One might get the notion that crimes are just not common on campus. A great thought to entertain. In reality, there’s a crime reported just about every day, according to the campus Police Department’s crime log. Thanks to the Clery Act, which enforces universities to publish crime statistics as a requirement for federal aid, any student can check out the previous three months’ crimes. These crimes aren’t just parking violations, which is surprising considering the ubiquitous patrol of fluorescent-vested police officers.
During Jul. 2019, there were 16 crime reports. In contrast, there were 25 reported crimes in August, mainly due to a busier fall semester. Still, both months only had one issued UAlert, which was a test alert.
On Jul. 30, 2019, there were reports of a strangling at Tech Hall posted on Reddit by user kylobae66. The victim was a student. She was in the computer lab when the perpetrator came in and attempted to strangle her and lock her in the room. This incident was reported in the crime log as “Assault; Burglary,” and it was not reported on the UAlert system. While the issue was resolved, the university did not follow the precedent they’ve set on sending alerts for burglaries.
Early Sep. 2019, there was a trickle of rumors about students contracting norovirus on campus. By Sep. 10, there were 35 students affected, and there were 14 more by Sep. 11 for a total of 49. A WAFF report claims the number of people affected could have peaked at 60.

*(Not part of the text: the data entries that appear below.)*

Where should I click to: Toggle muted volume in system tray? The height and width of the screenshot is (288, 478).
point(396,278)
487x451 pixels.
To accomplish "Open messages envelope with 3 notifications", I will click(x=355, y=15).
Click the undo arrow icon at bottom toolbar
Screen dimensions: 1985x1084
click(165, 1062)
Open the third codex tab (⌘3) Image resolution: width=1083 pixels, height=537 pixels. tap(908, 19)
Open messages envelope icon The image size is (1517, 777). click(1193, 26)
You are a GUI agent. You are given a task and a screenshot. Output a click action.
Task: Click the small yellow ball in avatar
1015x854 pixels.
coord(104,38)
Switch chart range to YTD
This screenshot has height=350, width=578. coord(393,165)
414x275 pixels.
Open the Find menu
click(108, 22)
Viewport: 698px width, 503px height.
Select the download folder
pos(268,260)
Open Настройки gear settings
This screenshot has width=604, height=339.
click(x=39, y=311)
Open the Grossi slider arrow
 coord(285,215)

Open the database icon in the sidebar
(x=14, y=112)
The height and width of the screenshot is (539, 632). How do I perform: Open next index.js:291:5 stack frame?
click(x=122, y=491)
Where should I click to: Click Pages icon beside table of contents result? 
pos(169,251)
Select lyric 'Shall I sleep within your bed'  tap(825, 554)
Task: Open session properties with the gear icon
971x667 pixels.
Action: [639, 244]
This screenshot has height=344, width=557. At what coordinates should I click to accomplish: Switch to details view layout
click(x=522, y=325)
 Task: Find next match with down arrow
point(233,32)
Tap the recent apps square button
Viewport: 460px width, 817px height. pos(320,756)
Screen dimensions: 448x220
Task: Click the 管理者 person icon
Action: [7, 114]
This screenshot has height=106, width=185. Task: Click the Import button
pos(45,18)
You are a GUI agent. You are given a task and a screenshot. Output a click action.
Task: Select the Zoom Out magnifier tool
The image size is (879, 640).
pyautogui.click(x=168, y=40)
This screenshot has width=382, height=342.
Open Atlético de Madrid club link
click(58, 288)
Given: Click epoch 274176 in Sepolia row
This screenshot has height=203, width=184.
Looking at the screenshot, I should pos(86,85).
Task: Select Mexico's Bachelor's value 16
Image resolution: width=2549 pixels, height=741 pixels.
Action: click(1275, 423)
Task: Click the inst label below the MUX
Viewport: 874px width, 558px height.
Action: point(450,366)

The Dean of Students sent emails regarding the issue on Sep. 11 and Sep. 13. The latter date included a survey to narrow down the potential causes. While there is no precedent for using the UAlert system for virus outbreaks, it can be argued that this event can be classified as a “major emergency.” Norovirus spreads easily and quickly. Causes include direct contact, caring for a sick person, and sharing food or eating utensils. A thorough emergency broadcast on all UAlert channels, as opposed to just email, could have hypothetically culled the virus’ spread through student awareness. The university has yet to make a determination about the virus’ cause, but ruled out the dining facilities after testing.